Task prompt ▸
Answer these questions from the text on schooling in Stara Gradiška:
(a) In what year was the Jesuit grammar school in Pozega dissolved?
(b) What salary was each teacher to receive under the decision that followed the 1775 petition?
(c) In what year did the first public school appear in Stara Gradiška?

STARA GRADISKA STARA GRADISKA
Vjekoslav Zugaj
Franciscan teachers were also present in other Slavonian monasteries. This is confirmed by the manuscript of the famous Slavonian warrior, Franjo Baron Trenk, who described the days of his boyhood in the Franciscan school in Brod on the River Sava. Apart from studying reading, writing and arithmetic, at this school he also gained basic knowledge of the Latin language, which was required for further schooling. In 1741, MatijaAntun Reljković, at the age of nine, also attended the Franciscan school, 20 km away in Cernik. The head of this monastery wasAbbot Mihovil Paunović. From 1770, the study of moral theology was introduced in Cernik. The Franciscan brothers from Stara Gradiška and Cernik co-operated closely as far as their schools were concerned and as is shown by the fact (44) that one of the examiners in the monastery of Cernik was the guardian of the monastery in Stara Gradiška - Djuro Rapić. The nearest grammar school was founded by the Jesuits in Pozega in 1709 after they had been given the former property of the medieval Benedictines by Emperor Leopold I.(45) This donation provided the financial basis to meet the costs of the Jesuit grammar school, which functioned successfully until 1773 when it was dissolved. Numerous students from the Sava river basin gravitating towards Gradiška passed through these schools and later continued their monastic life in the monastery of Stara Gradiška or other monasteries of the same religious order.

The stabilisation of the political situation and the end of wearing fights with the neighbouring Turkish Empire had a very good effect on Stara Gradiška. More secure political and industrial conditions stimulated the development of the school system. As a result of better organised state welfare in this area, many new public schools were founded and the effects of culture and education, brought to this part of Slavonia by the Franciscans, started to show results.

In 1775 the Slavonian general command submitted a petition according to which the costs of schooling in the German language should be paid by the state. It was decided that each teacher was to receive a salary of eight forints and a special addition was tolerated, collected from students, or their parents. The development of the school system in Stara Gradiška depended greatly on social circumstances. The situation was probably more stable at times when the state took care of school costs and teachers' salaries. Stara Gradiška enjoyed the status of a community for forty years from 1745 to 1785. The privileged status of a free town that did not have to be afraid of taxes, had its drawbacks. The politics of that time established that the local authorities of each community had to provide the means required by schools and their teachers. The basic means must have been provided since the first public school appeared in Stara Gradiškajust at that time (1758). It was founded and financed as a result the efforts of the inhabitants of this fortified town and the very decision of its foundation was made at the meeting of the local authorities, the town magistrate.

The beginnings of the school system in Stara Gradiška are, therefore, somewhat different from those in other surrounding settlements where no such initiative was possible. After losing the privileges it enjoyed as a community, these differences disappeared and the school system of Stara Gradiška became equal to all the others. These forty years of relative school independence had, however, a positive effect on the inhabitants of Stara Gradiška and reminded them of the sianificance this town had had in times before the arrival of the Turks.

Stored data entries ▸
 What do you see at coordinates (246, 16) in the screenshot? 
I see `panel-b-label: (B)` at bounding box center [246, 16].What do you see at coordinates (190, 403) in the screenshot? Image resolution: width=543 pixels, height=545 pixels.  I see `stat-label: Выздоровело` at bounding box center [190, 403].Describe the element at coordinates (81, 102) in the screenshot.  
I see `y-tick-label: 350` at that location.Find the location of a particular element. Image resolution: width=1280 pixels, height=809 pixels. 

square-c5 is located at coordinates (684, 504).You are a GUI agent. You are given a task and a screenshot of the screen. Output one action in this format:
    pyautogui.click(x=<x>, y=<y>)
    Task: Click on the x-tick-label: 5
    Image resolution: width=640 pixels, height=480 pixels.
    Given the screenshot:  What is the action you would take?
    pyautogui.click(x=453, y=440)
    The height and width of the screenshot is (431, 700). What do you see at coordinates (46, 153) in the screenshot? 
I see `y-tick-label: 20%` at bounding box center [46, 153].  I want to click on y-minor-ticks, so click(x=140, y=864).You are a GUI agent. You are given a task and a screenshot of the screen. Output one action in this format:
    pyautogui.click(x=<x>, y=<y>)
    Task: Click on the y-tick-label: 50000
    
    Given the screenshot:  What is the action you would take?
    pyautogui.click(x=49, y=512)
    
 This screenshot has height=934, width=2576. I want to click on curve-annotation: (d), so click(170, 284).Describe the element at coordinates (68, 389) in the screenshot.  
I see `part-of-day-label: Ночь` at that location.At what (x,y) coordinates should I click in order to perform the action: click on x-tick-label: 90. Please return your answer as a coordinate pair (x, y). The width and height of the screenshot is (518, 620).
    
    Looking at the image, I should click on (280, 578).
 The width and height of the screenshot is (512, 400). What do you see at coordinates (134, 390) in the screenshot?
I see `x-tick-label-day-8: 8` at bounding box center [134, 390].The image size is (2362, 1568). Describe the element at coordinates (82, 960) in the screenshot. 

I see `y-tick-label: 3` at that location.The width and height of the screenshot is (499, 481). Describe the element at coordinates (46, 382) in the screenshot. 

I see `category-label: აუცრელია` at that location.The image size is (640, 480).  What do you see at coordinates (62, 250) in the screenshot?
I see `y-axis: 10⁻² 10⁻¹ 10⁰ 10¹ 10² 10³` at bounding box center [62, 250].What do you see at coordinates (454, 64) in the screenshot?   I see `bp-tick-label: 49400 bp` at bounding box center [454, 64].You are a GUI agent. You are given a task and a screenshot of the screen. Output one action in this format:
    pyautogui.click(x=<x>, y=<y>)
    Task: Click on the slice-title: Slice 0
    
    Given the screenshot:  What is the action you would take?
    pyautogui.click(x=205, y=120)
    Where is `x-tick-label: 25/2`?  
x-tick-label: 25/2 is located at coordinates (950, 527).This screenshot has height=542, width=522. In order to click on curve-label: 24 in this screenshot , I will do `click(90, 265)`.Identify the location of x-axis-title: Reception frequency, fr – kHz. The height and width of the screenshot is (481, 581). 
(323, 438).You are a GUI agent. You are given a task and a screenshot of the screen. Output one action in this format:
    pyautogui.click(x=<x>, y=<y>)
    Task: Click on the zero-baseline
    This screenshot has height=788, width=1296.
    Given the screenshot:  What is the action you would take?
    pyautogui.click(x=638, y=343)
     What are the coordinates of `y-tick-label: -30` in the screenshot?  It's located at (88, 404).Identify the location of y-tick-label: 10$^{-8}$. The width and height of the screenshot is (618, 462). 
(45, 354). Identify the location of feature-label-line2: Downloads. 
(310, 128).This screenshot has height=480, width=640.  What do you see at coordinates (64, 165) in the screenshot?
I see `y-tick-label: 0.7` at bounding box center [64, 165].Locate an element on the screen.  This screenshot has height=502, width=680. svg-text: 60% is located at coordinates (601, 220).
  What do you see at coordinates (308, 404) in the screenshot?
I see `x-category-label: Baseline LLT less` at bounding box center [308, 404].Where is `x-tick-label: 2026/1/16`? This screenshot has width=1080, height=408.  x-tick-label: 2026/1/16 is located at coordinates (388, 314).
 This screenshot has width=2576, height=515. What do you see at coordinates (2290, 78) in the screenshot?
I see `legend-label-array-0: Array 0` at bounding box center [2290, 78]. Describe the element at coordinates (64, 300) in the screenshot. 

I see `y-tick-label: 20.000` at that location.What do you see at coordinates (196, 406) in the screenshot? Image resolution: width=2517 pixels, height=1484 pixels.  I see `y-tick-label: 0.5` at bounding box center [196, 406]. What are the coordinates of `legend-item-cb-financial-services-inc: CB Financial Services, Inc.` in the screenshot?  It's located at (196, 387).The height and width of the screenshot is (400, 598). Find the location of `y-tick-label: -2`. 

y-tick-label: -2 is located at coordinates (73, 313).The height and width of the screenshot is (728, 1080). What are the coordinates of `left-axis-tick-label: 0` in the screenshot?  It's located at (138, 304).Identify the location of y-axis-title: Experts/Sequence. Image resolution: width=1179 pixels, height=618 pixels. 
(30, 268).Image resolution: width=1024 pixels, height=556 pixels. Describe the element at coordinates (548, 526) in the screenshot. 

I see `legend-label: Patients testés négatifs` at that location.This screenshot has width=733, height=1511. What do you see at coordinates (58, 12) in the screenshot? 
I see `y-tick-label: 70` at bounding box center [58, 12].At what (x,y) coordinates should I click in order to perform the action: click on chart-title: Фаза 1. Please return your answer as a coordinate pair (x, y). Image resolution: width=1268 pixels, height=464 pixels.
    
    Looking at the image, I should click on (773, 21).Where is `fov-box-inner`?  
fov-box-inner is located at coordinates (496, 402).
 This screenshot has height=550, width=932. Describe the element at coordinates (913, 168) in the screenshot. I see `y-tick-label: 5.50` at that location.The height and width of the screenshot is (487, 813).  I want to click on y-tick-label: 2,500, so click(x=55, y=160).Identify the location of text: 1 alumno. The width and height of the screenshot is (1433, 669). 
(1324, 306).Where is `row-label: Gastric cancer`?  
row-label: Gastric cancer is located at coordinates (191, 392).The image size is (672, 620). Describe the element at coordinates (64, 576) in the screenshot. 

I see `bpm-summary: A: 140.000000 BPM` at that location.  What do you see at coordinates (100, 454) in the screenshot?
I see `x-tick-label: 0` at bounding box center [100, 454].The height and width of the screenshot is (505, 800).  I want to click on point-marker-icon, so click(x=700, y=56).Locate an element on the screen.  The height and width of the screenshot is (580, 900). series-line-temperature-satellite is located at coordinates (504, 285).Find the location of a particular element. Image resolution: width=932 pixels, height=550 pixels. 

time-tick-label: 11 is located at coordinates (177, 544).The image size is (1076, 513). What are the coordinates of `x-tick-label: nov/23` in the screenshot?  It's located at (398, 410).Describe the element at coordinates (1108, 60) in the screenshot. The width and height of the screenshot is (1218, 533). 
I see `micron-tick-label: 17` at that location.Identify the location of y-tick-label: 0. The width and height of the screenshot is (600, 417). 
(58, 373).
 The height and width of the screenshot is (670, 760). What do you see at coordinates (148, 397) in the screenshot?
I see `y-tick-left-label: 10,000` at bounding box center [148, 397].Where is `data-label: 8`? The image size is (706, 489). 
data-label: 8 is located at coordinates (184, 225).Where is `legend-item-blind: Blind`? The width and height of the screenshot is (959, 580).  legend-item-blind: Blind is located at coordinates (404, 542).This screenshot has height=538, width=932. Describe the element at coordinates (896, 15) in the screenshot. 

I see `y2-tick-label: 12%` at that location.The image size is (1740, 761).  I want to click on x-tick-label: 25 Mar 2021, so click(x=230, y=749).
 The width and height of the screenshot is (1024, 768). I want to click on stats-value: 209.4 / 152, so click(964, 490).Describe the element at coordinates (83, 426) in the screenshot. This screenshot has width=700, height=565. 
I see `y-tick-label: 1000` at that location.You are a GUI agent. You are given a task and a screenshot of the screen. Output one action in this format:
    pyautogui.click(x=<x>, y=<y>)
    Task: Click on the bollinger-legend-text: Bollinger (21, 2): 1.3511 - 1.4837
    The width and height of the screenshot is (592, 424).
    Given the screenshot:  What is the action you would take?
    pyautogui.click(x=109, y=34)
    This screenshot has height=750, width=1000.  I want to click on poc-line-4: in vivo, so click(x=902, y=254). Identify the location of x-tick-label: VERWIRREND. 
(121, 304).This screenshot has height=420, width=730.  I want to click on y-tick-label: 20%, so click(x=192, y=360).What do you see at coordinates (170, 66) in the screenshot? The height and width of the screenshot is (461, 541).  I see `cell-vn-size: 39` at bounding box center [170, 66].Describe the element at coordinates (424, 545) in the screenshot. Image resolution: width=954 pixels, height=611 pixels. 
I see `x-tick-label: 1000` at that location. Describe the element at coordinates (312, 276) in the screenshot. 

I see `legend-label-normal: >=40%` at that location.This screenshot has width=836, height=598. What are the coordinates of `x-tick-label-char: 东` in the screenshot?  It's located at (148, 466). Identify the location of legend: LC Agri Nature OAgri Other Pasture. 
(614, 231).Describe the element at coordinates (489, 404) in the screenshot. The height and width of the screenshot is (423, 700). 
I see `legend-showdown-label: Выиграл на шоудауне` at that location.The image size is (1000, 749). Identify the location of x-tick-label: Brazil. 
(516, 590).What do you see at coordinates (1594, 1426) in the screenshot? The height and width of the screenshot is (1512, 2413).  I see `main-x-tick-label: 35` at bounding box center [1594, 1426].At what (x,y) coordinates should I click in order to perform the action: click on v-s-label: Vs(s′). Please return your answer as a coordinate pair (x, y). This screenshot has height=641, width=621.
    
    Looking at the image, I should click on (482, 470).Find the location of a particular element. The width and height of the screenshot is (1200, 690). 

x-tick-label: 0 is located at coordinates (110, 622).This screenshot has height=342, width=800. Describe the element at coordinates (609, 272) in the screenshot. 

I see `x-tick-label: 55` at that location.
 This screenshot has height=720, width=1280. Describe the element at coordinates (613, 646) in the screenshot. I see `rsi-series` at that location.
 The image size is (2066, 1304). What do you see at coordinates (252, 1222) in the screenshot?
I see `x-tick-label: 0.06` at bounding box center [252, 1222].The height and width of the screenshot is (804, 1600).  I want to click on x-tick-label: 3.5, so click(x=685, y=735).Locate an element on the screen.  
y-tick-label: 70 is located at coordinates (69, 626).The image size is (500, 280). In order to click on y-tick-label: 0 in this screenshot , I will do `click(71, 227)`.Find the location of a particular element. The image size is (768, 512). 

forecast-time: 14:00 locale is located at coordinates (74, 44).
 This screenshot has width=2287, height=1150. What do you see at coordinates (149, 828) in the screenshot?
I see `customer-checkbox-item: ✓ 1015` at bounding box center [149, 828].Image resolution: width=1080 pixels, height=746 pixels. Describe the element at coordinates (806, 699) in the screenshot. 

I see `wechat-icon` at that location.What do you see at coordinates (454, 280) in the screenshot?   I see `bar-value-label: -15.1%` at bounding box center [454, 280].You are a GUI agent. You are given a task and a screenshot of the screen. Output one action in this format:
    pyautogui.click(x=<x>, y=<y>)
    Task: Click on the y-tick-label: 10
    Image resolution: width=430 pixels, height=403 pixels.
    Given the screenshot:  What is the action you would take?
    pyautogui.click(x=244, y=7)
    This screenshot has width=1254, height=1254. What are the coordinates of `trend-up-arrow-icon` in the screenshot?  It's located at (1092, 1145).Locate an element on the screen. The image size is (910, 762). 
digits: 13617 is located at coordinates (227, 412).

Written response ▸
(a) 1773
(b) Eight forints
(c) 1758